Multilingualism Welcome, Adhocism Is Not
Ms Maiti says that learning a regional language enables kids to understand local dynamics better and mingle better with the society. But making them learn at an advanced stage (Class 9) suddenly puts a lot of pressure. This could have been gradually phased in.
In North India specifically where predominantly only one language, Hindi, is spoken, options for R3 become severely limited. This sudden change would push school to reposition teachers and pressurize inexperienced teachers to teach languages such as Sanskrit, Bengali, Assamese etc.
Additional Pressure On Students?
“Yes, directly,” said a teacher at a prominent Delhi school. “Class 9 students are 14-15 yrs old, dealing with subject streaming, career anxiety, and board preps. Adding a new language with grammar, literature, and board weightage increases rote load, homework time, and exam stress.”
“Multilingualism sounds good in theory, but for a child already juggling 6-7 subjects, it becomes burnout,” added Ms Maiti.
The real negative impact: Many CBSE schools introduced French/German/Spanish from Class 6 as an elective. If schools are now forced to add a 2nd Indian language like Sanskrit to meet compliance, they will have to drop French/German/Spanish to make room, which disrupts students who’ve studied it for three years.
“The policy has good intent but ignores ground reality – teacher availability, time in a school day, and student mental load in Class 9. Without funding, training, and flexibility, it risks becoming another checkbox exercise that hurts the students it’s meant to help,” said another Noida school teacher.

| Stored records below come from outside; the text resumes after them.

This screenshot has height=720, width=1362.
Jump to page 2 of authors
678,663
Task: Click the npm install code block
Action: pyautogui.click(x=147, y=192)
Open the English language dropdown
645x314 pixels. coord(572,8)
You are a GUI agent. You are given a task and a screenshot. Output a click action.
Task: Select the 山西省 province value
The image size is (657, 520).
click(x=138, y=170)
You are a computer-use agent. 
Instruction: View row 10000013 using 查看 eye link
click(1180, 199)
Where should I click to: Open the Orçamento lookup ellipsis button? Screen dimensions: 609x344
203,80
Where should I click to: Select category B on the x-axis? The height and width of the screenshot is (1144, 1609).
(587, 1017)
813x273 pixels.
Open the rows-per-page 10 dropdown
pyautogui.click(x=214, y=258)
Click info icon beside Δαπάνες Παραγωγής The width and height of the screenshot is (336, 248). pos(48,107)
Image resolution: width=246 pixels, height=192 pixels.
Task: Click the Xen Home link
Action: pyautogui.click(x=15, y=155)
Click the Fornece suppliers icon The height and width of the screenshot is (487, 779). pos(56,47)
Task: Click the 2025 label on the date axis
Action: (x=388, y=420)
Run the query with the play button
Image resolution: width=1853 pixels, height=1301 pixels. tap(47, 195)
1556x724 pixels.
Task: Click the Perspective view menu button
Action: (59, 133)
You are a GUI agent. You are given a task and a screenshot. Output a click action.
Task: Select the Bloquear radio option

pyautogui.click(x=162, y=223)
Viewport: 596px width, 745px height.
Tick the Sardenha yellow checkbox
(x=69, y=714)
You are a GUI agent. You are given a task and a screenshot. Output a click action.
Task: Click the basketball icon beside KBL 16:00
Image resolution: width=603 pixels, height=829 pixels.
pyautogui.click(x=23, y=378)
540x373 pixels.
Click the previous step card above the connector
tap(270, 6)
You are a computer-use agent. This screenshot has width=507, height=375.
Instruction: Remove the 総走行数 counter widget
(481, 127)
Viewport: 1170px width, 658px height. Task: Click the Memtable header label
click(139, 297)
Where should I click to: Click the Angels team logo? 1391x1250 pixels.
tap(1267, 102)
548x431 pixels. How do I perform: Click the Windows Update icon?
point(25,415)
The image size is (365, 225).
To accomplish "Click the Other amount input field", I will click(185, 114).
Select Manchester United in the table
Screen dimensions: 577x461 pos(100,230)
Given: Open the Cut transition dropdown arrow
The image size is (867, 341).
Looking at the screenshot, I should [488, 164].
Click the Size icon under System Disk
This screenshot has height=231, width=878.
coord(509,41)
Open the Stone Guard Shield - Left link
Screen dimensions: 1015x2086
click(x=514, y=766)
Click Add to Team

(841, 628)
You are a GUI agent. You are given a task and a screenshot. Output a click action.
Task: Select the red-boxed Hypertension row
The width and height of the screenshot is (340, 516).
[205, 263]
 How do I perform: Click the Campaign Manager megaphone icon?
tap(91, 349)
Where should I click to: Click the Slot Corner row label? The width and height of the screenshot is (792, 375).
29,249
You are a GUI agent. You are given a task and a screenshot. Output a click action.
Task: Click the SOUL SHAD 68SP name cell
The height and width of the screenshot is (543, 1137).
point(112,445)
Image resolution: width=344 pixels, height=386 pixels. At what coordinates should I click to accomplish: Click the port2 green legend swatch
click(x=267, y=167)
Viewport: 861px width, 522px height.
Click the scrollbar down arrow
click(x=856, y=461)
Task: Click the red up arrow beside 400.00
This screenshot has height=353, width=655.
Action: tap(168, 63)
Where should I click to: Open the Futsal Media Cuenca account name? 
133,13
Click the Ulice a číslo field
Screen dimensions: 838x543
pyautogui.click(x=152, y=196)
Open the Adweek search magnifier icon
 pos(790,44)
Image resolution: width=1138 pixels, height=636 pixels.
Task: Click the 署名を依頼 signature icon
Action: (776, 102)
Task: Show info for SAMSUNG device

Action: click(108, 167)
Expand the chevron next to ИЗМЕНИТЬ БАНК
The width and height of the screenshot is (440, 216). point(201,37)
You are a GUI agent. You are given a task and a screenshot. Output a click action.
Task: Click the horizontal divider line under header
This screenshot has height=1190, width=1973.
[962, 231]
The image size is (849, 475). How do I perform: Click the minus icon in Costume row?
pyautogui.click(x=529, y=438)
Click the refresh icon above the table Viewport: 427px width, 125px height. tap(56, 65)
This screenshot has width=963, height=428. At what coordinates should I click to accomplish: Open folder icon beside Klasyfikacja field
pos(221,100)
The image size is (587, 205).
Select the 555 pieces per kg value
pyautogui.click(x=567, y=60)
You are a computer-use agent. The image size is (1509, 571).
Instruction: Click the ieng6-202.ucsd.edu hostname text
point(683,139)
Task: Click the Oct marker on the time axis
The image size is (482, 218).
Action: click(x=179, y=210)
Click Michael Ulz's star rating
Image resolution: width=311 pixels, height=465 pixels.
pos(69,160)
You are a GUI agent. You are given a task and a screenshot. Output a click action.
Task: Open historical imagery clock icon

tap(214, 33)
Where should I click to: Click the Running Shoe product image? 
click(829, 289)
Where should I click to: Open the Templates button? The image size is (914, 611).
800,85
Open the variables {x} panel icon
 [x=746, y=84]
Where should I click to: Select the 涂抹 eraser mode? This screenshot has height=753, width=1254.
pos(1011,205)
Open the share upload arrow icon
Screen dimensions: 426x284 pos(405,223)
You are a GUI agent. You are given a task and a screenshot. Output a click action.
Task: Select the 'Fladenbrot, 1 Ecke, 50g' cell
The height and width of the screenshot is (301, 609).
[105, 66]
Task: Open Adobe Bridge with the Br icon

As a Class 9 student’s mother shared on a WhatsApp group: “We moved from Gurugram to Bangaluru this academic year. My son was studying French in Gurugram school. Now, with the three-language rule, he will have to learn Kannada from scratch. This is creating unnecessary burden on him during a crucial phase of his studies”.
Reform Or Harakiri?
Any policy is as good as its implementation. Given the sudden change, the confusion and anxiety among parents and educators, the new policy seems like a disaster in making. A whimsical policy change is being dressed up as reform.
This policy decision of the CBSE has adhocism written all over it in BOLD letters. The parents now hope for a court intervention. The CBSE’s decision has been challenged in the Supreme Court. The parents hope that the court will stay this arbitrary move.
A concerned parent summed it up on a WhatsApp group of parents who have moved the Supreme Court: “Even assuming that the policy is valid and well-intended, it cannot be imposed mid-session… there is a very strong Article 14 fairness argument…Students are not experimental subjects for mid-session policy implementation.”